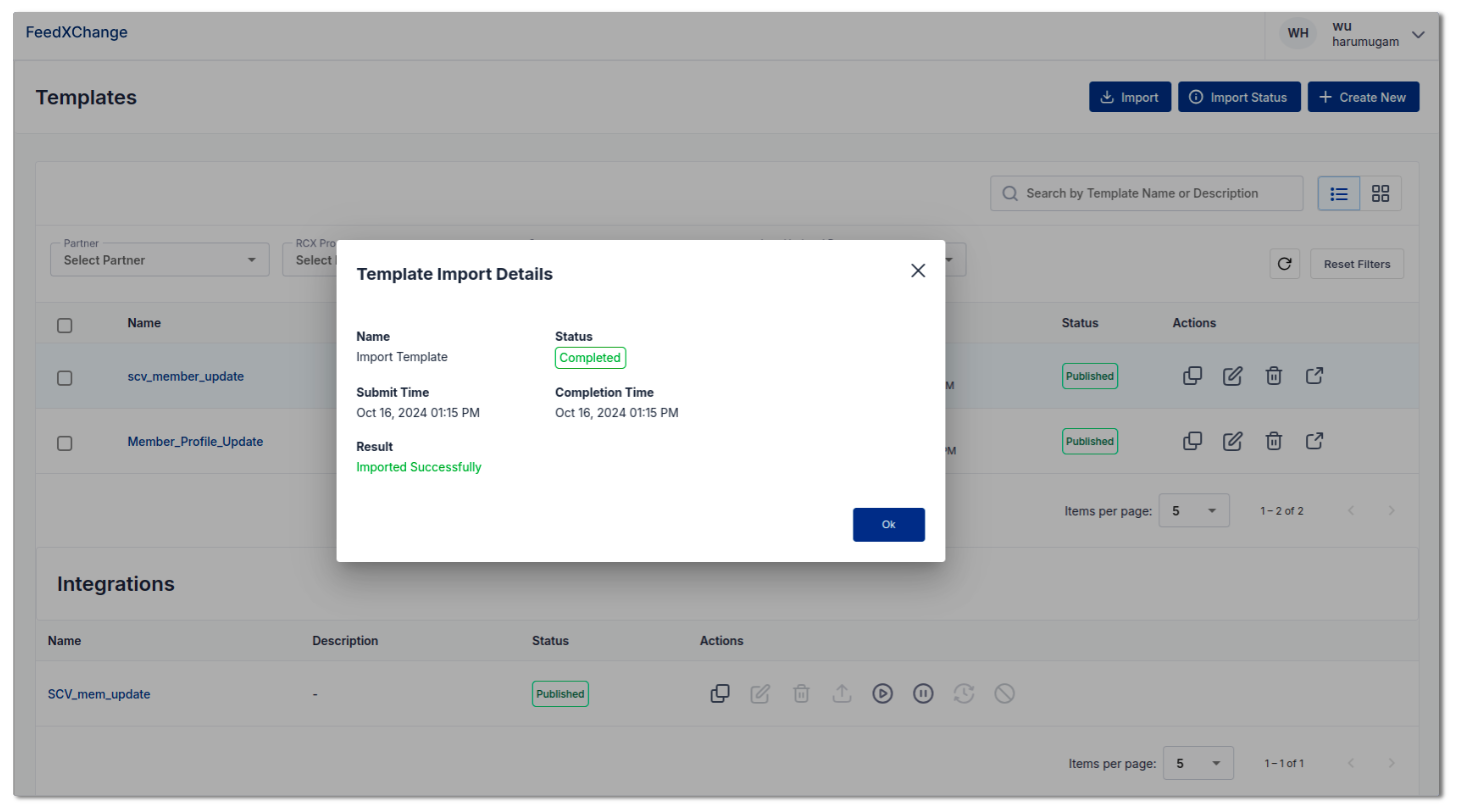Tick the Member_Profile_Update checkbox
Screen dimensions: 1458x810
(x=65, y=443)
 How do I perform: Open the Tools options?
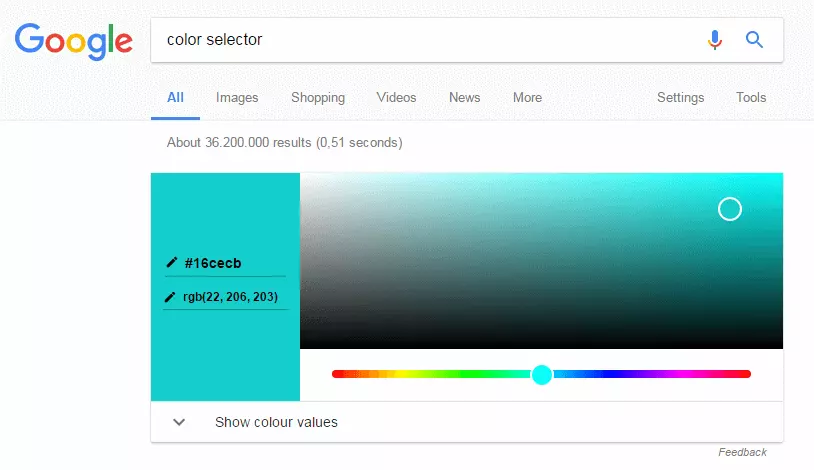tap(751, 98)

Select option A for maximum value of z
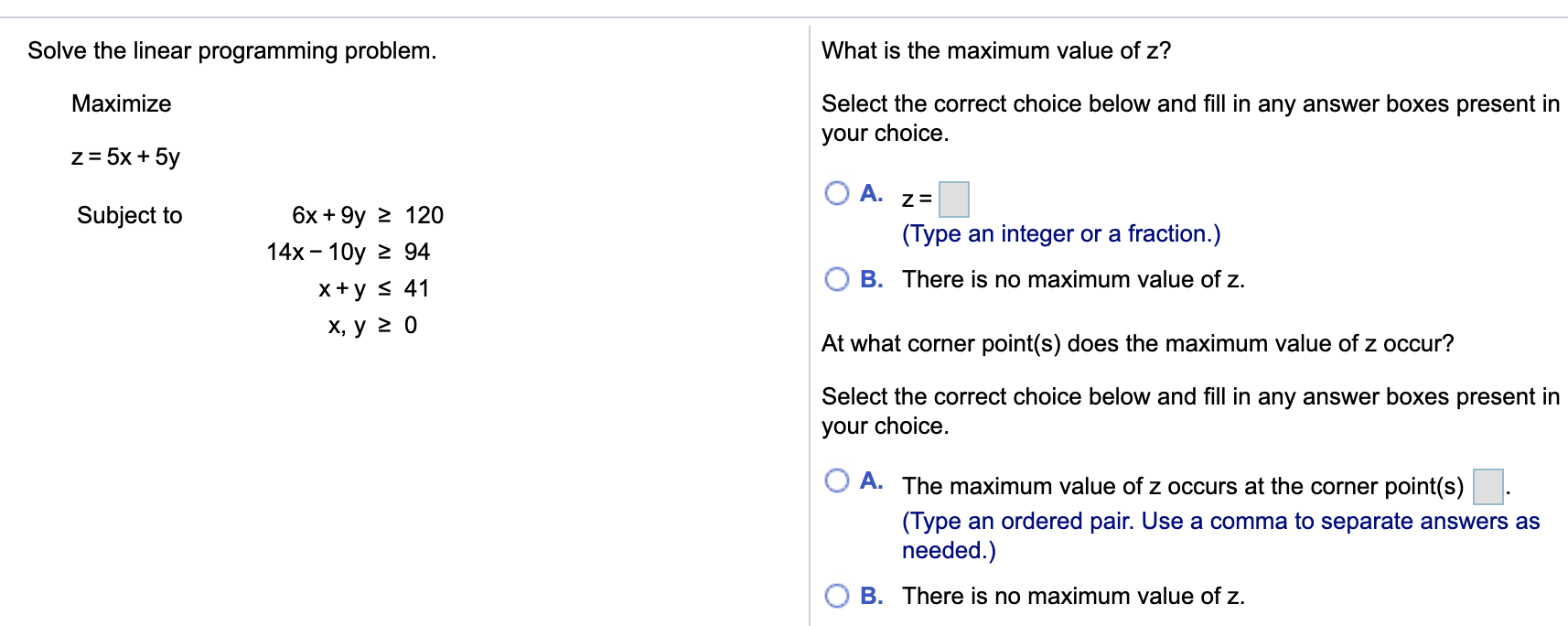click(x=837, y=193)
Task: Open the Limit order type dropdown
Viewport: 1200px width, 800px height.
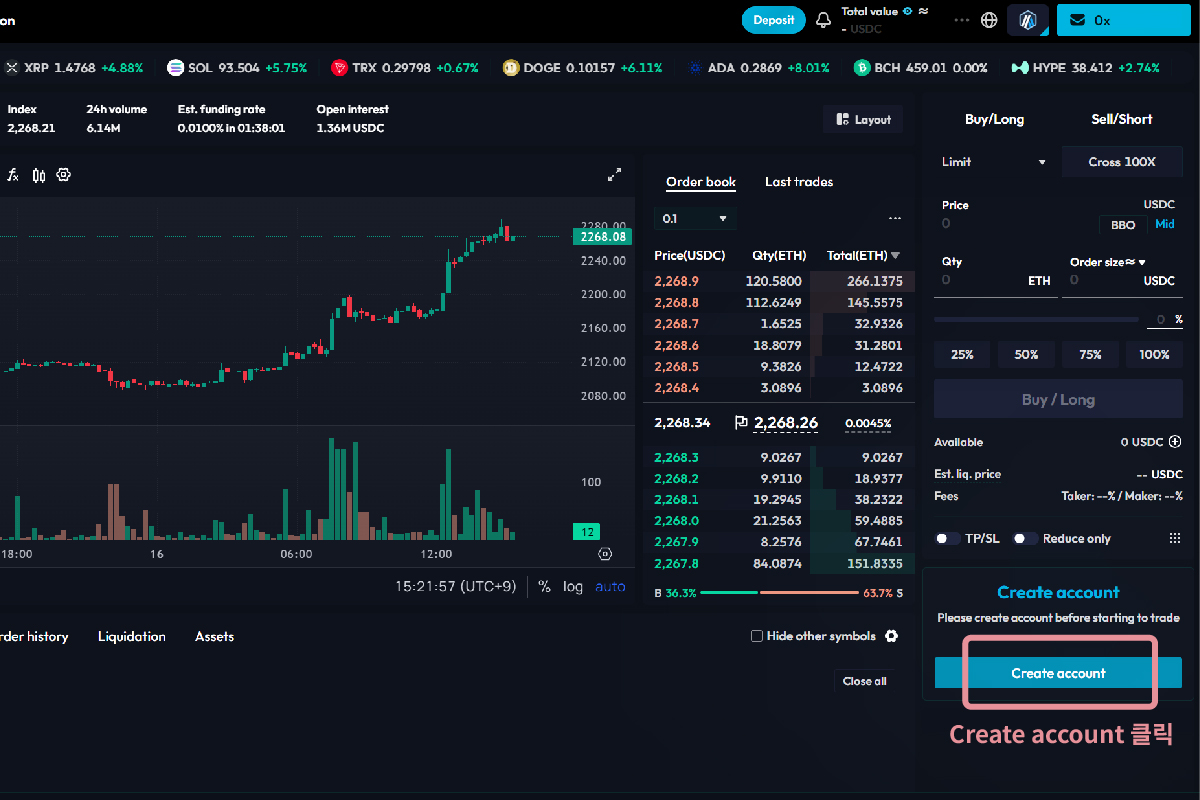Action: point(994,162)
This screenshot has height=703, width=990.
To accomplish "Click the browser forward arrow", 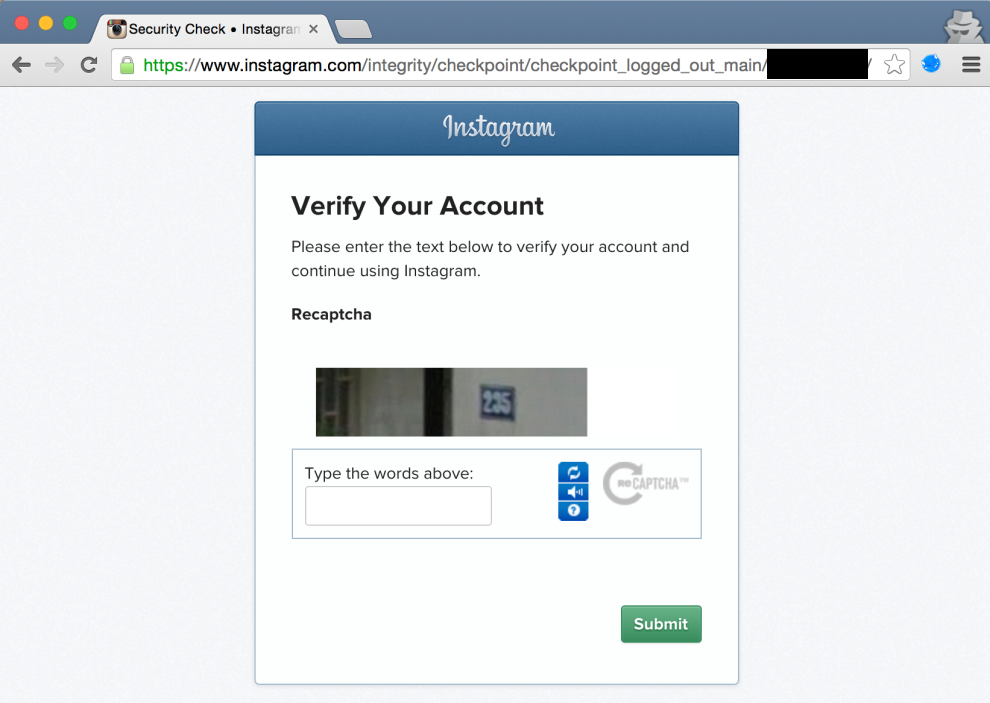I will pos(55,64).
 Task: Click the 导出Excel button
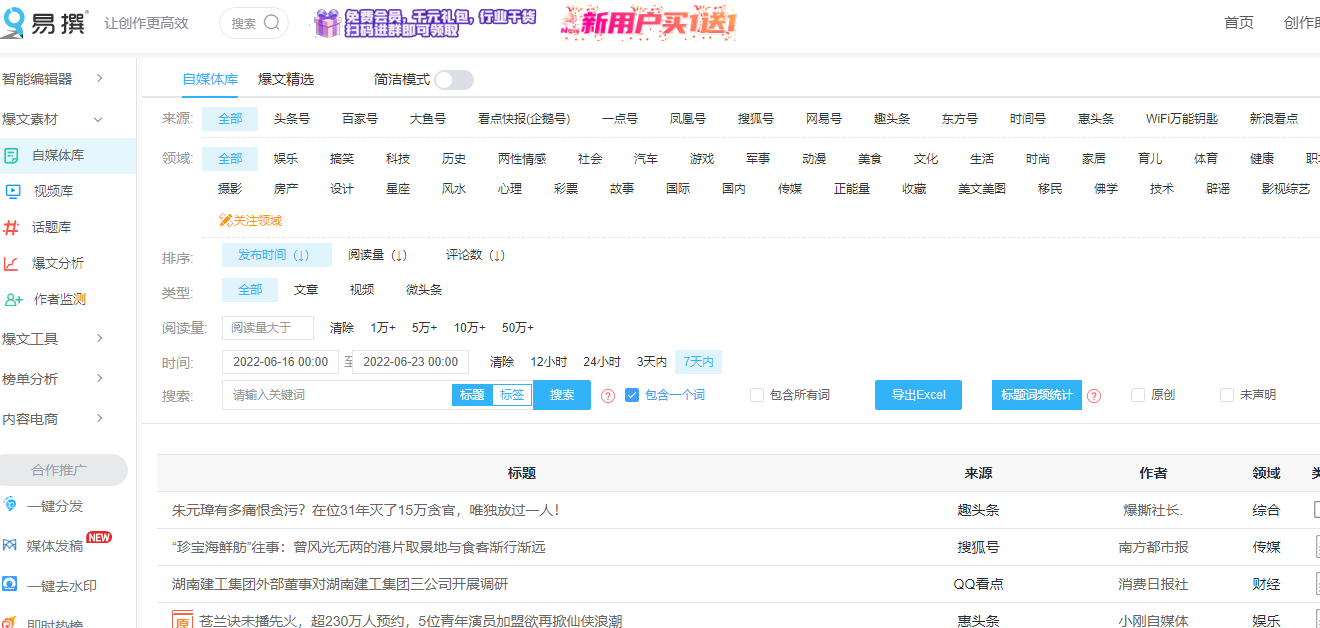918,394
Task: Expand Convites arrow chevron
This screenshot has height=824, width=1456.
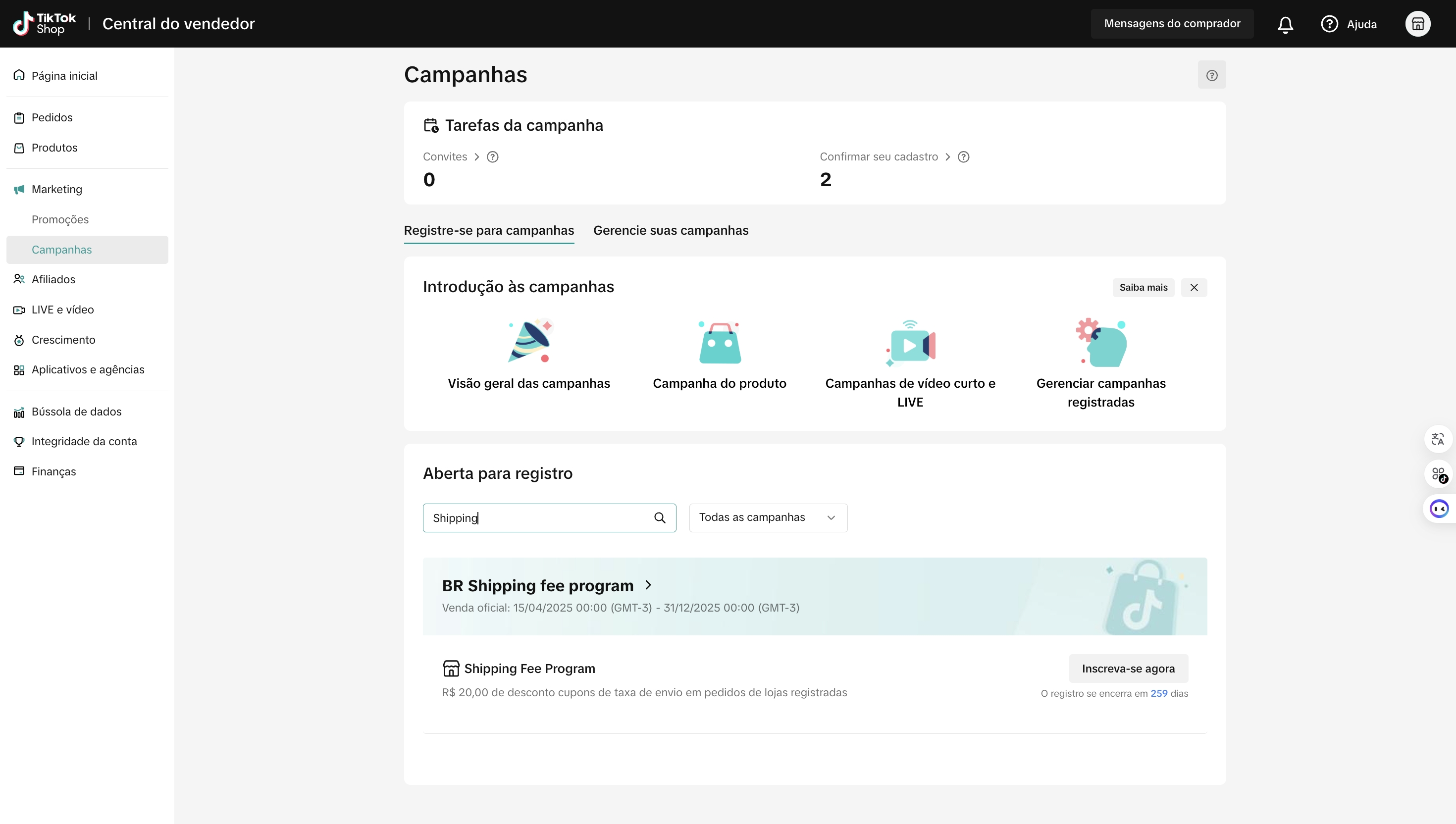Action: (476, 157)
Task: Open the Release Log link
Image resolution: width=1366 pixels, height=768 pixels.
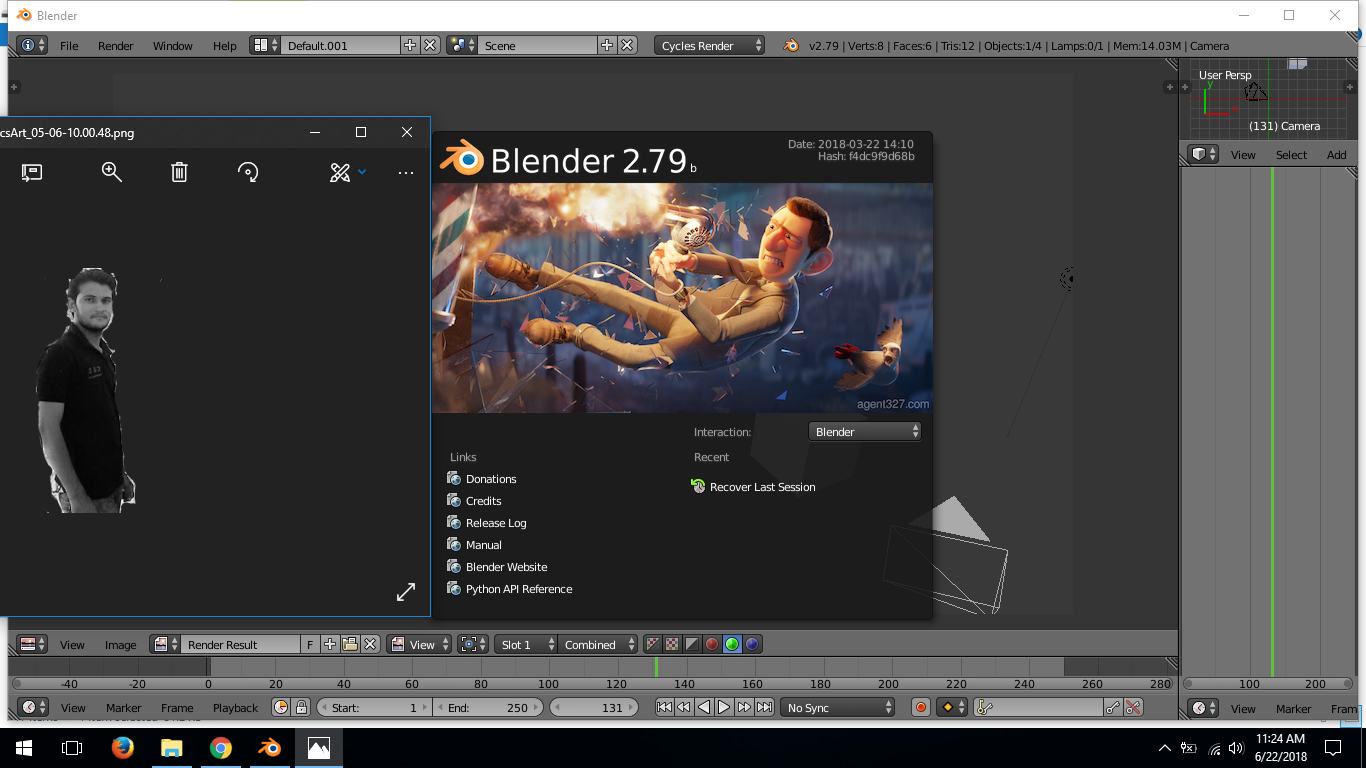Action: point(494,522)
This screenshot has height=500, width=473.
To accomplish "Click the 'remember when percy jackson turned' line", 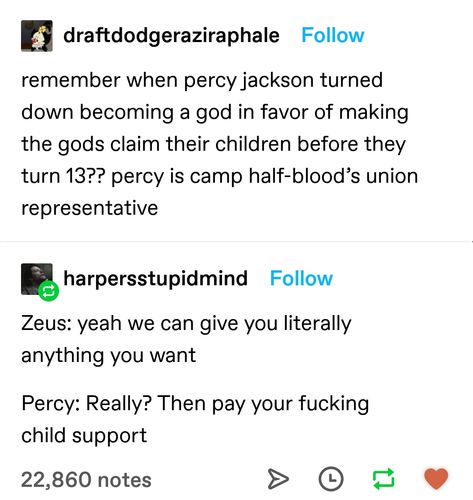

*TASK OBJECTIVE*
Change everything from the line containing "Task: Click the 导出Excel button" down through the end of the items, putting "snapshot" in place of "screenshot" and leaving the rest untouched. Give back only those lines, without the pictures.

*COMPLETED TASK*
 Task: Click the 导出Excel button
918,394
Task: Expand Convites arrow chevron
This snapshot has height=824, width=1456.
Action: (476, 157)
Task: Open the Release Log link
Image resolution: width=1366 pixels, height=768 pixels.
Action: point(494,522)
This snapshot has height=500, width=473.
To accomplish "Click the 'remember when percy jackson turned' line", 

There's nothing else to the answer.